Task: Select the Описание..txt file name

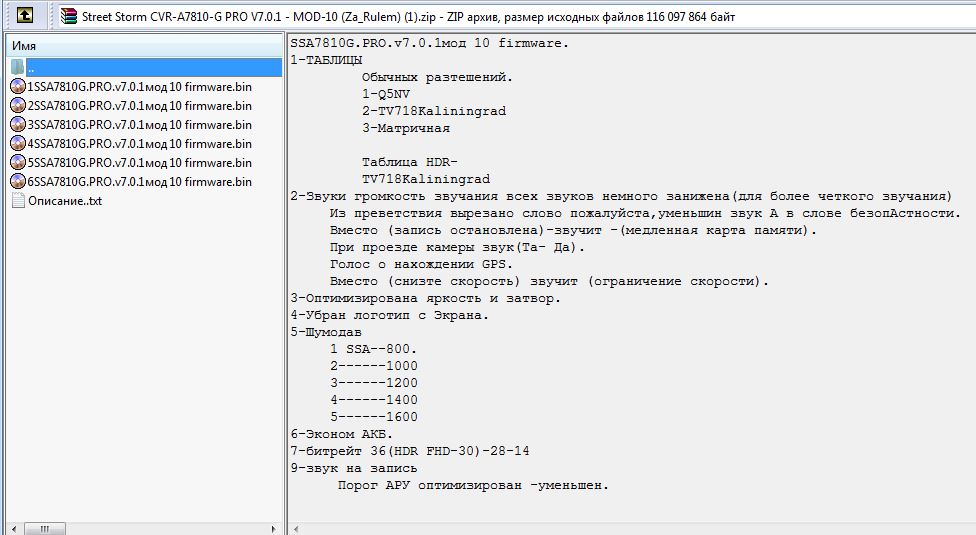Action: click(65, 201)
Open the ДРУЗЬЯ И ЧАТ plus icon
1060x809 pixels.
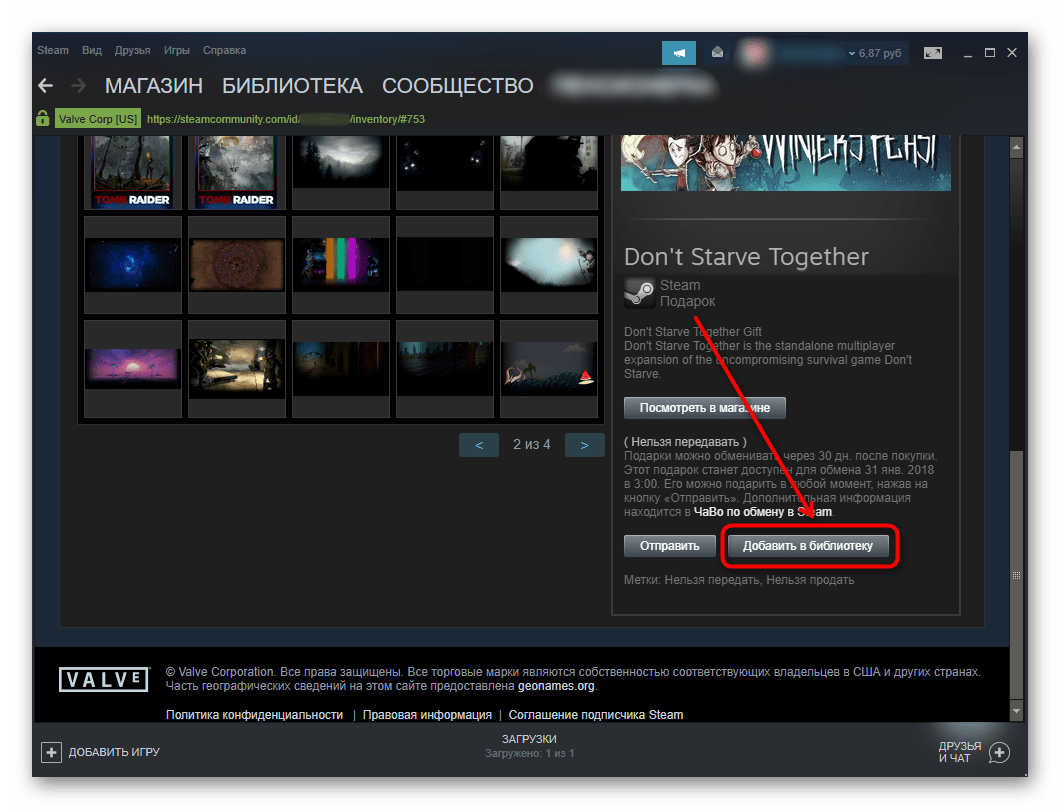pos(999,752)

☆ ☆ ☆ ☆ ☆ ☆ ☆

• Stated task:
Rewrite every line of the records above, requests included, and subtract 133 from each coordinate in the answers. Leave the pictures out of your answer.

• In response:
Task: Select the Описание..txt file name

Action: click(-68, 68)
Open the ДРУЗЬЯ И ЧАТ plus icon
1060x809 pixels.
pos(866,619)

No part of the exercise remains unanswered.